I have just interrogated the Johannine epistles. I pass now to the gospel. It says (19:34) that a Roman soldier, seeing that Jesus had died, pierced his side with a lance, and out from him poured blood and water. This entirely natural fact appears to us banal. Also one is surprised at hearing the narrator make a solemn guarantee of the reality by this formula, the equivalent which does not reappear anywhere else except in the final remark: "the one who saw this bares witness and his witness is true; and he knows that he tells the truth so that you also believed".
Why does he consequently attach so much significance to a detail which has none for us? The text of 1Joh5:6, that we have just encountered, allows us to catch a glimpse into the solution behind this enigma. The blood and the water that the piercing of the lance caused to gush is the corroboration from the history of the didactic teaching given by the epistle.
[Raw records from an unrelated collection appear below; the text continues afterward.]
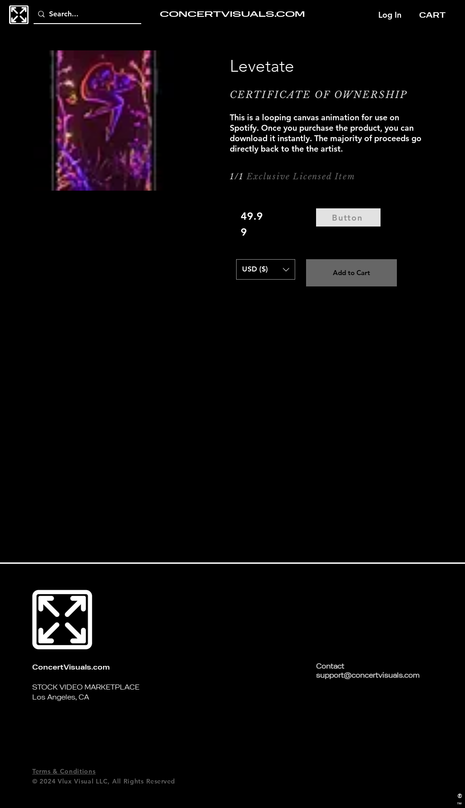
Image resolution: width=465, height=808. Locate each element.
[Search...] (85, 14)
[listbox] (265, 269)
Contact (330, 667)
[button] (435, 15)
This last one professes that Jesus didn't come only with the water, but also with the blood; that he was not limited to receiving John's baptism, but that he also shed his blood, that he really died for us. The gospel exposes that which is past. When the Roman soldier approached the cross, Jesus had died already. However one would raise objection that he had died as phantoms die, that he had died only in appearance. The piercing of the spear dissipates this suspicion. The side of Jesus was pierced by the lance, blood flowed out with water. There was a blood flow: evidence that Jesus had a carnal body like that of our own, for an ethereal body would not have had blood. But was this blood of his possibly artificial? No, for had it been artificial, it would have had a vermilion color. Now, with the blood it became decomposed by death; thus evidence that this blood was of the same quality as ours and that Jesus possessed very much a human nature that was in every respect equal to that of our own.
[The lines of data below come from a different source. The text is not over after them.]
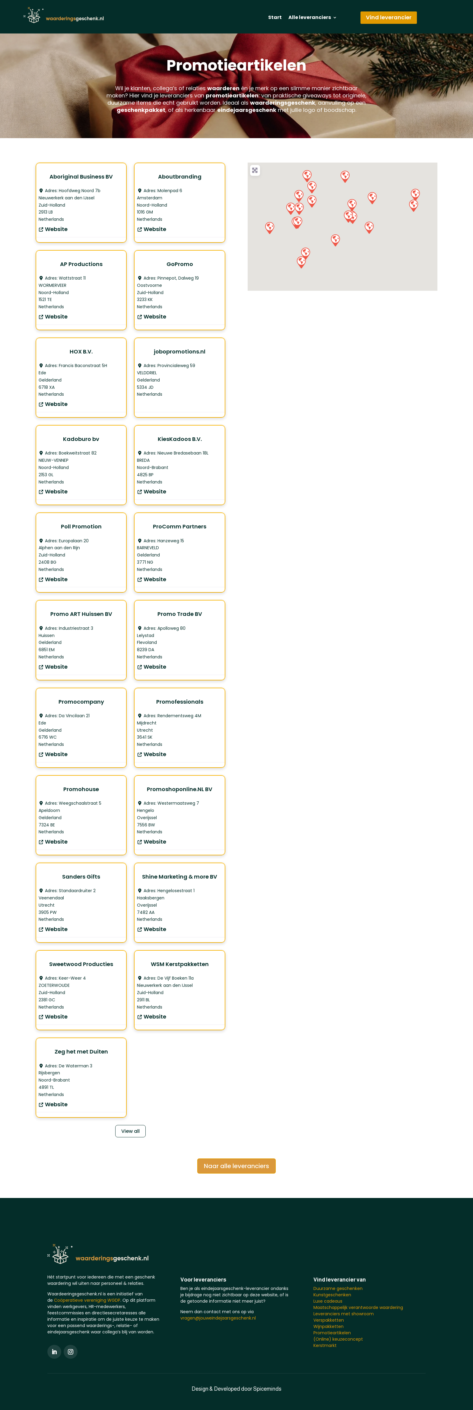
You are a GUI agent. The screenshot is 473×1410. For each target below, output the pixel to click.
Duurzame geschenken (338, 1288)
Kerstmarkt (325, 1345)
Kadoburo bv (81, 439)
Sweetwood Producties (81, 964)
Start (275, 18)
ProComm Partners (179, 526)
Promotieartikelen (332, 1333)
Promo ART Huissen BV (81, 614)
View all (130, 1131)
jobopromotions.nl (179, 351)
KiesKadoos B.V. (180, 439)
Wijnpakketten (328, 1326)
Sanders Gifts (81, 876)
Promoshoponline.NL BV (179, 789)
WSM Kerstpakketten (180, 964)
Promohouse (81, 789)
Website (56, 229)
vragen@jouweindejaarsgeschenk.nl (218, 1318)
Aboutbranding (180, 176)
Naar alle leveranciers (236, 1166)
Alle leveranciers (309, 18)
The piercing of the spear, with what ensues, is therefore an apologetic history, a history destined toward confirming the incarnation of Jesus the Son of God. But what becomes of the witness with the certificate of high integrity that is delivered of him? This is the expedient to which one resorts when one has reservations to battle, and mistrusts to uproot. The author is taken up with some Christians who preached the doctrine of the spiritual Christ and who, if they did not already devote their adherence there, is on the verge of giving it. He says to them:
"There was the blood flow from the side of Christ pierced by the lance; blood mixed with water. This is well certain, for the witness to this fact is above all suspicion. Believe not thus in the phantom Christ, and hasten yourself to withdrawing your faith in him if you had the misfortune of agreeing with him. Do not let yourself become beguiled by this doctrine of delusion. Stay faithful to the incarnate Christ. Return to him if you left him ". He goes to war with docetism.
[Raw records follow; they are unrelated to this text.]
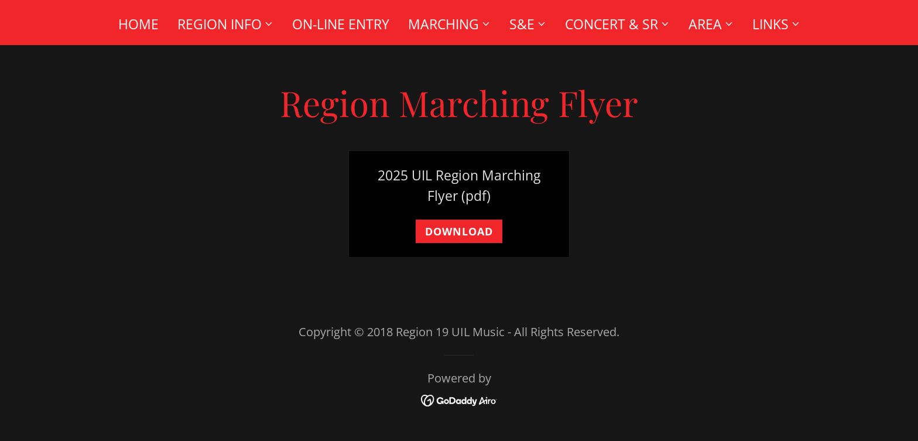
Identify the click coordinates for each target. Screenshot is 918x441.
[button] (225, 24)
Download (459, 231)
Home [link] (138, 24)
He battles with it. He has not thus been able to encourage it. It is not he who would have desired to yield to Christ the perception of a phantom. Well we know about some texts in which the Christ speaks, as an alien to the laws of humanity: "What is there between I and you, woman?" "You are from below; I myself am from above; you are of this world, I myself am not of this world "; "I have a food to eat that you know not"; "Father, the hour has come, glorify your son". Among these texts and the history of the piercing of the lance there is an abyss, -- an abyss which separates the marcionite christology from the catholic christology.